Rewrite the items below with "title" swapped for "heading", leaving everything else unchanged.

** Start of MATERIAL SUPPLIED **

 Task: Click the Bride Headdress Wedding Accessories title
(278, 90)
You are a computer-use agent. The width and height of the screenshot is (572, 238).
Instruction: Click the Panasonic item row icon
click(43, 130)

** End of MATERIAL SUPPLIED **

▸ **TASK RESPONSE**
 Task: Click the Bride Headdress Wedding Accessories heading
(278, 90)
You are a computer-use agent. The width and height of the screenshot is (572, 238).
Instruction: Click the Panasonic item row icon
click(43, 130)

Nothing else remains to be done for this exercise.